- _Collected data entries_
────────
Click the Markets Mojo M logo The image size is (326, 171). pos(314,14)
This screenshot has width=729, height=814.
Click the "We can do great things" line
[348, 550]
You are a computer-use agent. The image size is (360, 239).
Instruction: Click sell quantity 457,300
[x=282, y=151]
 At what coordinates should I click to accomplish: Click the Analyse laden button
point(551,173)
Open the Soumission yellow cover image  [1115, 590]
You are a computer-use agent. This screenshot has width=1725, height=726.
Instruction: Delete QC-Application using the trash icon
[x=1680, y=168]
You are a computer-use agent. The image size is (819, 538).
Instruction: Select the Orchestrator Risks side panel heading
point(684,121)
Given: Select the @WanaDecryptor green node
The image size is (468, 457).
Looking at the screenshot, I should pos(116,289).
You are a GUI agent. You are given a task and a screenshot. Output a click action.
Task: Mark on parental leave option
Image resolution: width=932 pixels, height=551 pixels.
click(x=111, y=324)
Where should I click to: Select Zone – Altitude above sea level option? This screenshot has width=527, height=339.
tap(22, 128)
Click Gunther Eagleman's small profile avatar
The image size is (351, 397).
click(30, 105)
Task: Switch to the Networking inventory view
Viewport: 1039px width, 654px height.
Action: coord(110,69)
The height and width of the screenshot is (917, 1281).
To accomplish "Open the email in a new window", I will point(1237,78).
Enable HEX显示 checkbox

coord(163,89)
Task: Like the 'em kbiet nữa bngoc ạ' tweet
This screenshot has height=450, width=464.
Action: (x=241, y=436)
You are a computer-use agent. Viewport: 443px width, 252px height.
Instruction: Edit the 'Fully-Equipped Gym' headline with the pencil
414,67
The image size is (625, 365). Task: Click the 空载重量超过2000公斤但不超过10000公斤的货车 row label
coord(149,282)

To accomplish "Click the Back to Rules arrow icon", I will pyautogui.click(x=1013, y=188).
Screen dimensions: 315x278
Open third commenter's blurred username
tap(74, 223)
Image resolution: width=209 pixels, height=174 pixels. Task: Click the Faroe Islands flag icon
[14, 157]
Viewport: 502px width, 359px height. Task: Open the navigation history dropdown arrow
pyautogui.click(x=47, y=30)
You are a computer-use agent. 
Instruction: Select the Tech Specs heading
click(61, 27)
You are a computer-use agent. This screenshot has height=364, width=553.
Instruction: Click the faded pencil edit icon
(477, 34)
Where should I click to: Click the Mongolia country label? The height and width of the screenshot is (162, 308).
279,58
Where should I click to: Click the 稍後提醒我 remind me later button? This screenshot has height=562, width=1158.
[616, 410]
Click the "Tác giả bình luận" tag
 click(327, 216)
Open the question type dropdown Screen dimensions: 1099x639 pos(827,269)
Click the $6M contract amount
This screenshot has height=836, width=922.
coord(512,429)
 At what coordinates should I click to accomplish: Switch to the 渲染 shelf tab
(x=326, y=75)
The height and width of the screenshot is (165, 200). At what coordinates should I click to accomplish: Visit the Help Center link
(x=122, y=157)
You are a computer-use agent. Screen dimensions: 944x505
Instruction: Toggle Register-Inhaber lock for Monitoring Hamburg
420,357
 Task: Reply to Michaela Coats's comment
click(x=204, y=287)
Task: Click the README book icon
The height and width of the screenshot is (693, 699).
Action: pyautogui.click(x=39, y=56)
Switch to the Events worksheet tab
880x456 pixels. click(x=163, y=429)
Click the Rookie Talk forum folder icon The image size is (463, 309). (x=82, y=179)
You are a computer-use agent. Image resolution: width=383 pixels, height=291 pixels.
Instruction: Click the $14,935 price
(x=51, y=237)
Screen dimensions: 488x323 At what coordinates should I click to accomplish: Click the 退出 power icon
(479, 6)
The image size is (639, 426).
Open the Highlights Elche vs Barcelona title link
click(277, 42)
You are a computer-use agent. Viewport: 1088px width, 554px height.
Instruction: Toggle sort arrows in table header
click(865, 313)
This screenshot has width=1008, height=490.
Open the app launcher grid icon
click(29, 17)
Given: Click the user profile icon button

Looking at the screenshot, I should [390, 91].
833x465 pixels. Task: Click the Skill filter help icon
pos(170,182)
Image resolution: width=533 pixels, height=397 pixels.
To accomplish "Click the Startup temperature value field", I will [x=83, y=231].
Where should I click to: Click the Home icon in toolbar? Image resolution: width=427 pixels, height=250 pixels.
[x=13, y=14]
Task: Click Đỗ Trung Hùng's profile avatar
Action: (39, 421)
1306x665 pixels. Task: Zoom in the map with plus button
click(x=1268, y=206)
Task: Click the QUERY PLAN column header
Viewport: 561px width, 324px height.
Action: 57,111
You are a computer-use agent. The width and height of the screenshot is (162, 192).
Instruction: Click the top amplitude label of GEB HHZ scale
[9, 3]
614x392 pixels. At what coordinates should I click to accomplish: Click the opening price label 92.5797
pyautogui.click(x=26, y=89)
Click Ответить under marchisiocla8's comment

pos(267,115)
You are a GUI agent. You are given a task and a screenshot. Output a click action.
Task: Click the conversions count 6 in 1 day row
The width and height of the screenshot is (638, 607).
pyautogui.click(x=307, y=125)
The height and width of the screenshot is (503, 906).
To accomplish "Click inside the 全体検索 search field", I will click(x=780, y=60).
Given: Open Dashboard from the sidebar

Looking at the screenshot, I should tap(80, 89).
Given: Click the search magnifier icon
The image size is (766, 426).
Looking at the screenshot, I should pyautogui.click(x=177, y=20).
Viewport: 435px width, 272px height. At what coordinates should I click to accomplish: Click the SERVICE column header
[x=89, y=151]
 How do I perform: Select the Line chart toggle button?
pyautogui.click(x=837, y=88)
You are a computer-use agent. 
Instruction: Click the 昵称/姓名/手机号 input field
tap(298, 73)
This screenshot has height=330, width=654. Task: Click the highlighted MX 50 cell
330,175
────────
- _TASK STATEMENT_
Scan the data above for the string "will" and copy each line where it appears.

- _RESULT OF THE TASK_
To accomplish "Open the email in a new window", I will point(1237,78).
To accomplish "Click the Back to Rules arrow icon", I will pyautogui.click(x=1013, y=188).
To accomplish "Click the Startup temperature value field", I will [x=83, y=231].
To accomplish "Click inside the 全体検索 search field", I will click(x=780, y=60).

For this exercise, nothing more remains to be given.